TEXTO APRESENTADO >>
—————

Meditações: quarta-feira da XXVI semana do Tempo Comum

Reflexão para meditar na quarta-feira da XXVI semana do Tempo Comum. Os temas propostos são: uma vida enamorada, não cómoda; Jesus chama todos; as surpresas de Deus.


SOBE JESUS a Jerusalém, onde O espera o Calvário. Por perto, um pouco assustados, iam os seus discípulos. Pelo caminho, várias pessoas sentem inquietação para segui-l'O. «Hei de seguir-te para onde quer que fores» (Lc 9, 57), diz-lhe o primeiro. Jesus, que conhece aquilo que é melhor para cada um em cada momento, acalma o ímpeto daquela pessoa: «As raposas têm tocas e as aves do céu têm ninhos, mas o Filho do Homem não tem onde reclinar a cabeça» (Lc 9, 58).

—————

DADOS DISPONÍVEIS >>

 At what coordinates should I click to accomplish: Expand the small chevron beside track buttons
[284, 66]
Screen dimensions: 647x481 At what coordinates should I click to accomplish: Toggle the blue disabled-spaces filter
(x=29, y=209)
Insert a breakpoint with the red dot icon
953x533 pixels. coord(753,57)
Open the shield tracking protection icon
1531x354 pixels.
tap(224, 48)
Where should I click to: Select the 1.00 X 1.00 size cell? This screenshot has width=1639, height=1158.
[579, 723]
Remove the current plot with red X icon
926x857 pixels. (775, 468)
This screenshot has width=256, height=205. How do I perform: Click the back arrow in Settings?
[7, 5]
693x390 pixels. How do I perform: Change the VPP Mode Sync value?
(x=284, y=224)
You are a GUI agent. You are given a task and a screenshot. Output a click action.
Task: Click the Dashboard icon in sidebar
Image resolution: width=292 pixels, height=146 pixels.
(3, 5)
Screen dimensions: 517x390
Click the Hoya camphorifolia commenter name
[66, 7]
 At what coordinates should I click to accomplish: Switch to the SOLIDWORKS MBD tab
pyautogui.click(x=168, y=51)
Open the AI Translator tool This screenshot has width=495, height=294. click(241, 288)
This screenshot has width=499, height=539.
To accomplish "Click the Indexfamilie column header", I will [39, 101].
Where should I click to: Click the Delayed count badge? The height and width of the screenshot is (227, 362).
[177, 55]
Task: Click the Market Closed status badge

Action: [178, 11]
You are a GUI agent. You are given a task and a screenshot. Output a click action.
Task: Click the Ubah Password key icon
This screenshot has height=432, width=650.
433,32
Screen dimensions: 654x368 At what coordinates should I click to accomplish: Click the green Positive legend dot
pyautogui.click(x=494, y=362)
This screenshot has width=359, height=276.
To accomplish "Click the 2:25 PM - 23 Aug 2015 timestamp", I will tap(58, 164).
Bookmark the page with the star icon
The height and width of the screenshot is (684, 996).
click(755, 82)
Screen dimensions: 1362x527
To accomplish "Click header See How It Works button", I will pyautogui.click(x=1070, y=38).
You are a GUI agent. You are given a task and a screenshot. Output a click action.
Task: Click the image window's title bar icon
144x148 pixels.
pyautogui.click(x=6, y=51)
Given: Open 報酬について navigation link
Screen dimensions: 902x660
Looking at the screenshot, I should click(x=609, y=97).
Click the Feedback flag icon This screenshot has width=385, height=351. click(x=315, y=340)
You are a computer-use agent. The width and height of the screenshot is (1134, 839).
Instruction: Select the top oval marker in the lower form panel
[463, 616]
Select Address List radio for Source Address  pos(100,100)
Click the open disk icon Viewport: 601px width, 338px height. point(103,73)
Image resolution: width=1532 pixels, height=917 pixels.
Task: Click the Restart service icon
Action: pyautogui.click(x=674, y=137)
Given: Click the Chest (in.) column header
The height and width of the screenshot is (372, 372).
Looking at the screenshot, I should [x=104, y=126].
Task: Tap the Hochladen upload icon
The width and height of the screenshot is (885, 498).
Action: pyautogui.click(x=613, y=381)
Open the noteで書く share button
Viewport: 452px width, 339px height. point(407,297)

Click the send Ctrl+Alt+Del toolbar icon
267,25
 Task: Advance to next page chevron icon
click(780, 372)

—————

O QUE FAZER >>
A. Converte em CSV de duas colunas, «pedido» e «resposta», as linhas de dados que começam na que contém "Where should I click to: Click" e vão até à que contém "Action: [178, 11]", ambas incluídas. Põe cada pedido numa linha do CSV, com o texto e a resposta entre aspas e as quebras de linha trocadas por espaços.
B. Continua o texto da meditação sobre a subida de Jesus a Jerusalém a partir da última frase apresentada.
O texto e as linhas de dados são materiais à parte, sem relação entre si.

RESPOSTAS FINAIS >>
A.
pedido,resposta
"Where should I click to: Click the Delayed count badge? The height and width of the screenshot is (227, 362).","[177, 55]"
"Task: Click the Market Closed status badge","Action: [178, 11]"

B.
Jesus vivia assim, com pouca bagagem, sem mais coisas senão as imprescindíveis para a sua missão, entregue à vontade do seu Pai Deus. E quem quisesse ser seu discípulo estava convidado a esse mesmo estilo de vida. Segui-l’O era entusiasmante, enchia a alma de alegria, mas não era cómodo. S. Josemaria, recolhendo a sabedoria humana de tantos séculos, repetia que «o que é preciso para conseguir a felicidade, não é uma vida cómoda, mas um coração enamorado»[1]. A aspiração mais profunda do ser humano é amar e ser amado. Por isso, os bens materiais não enchem o coração.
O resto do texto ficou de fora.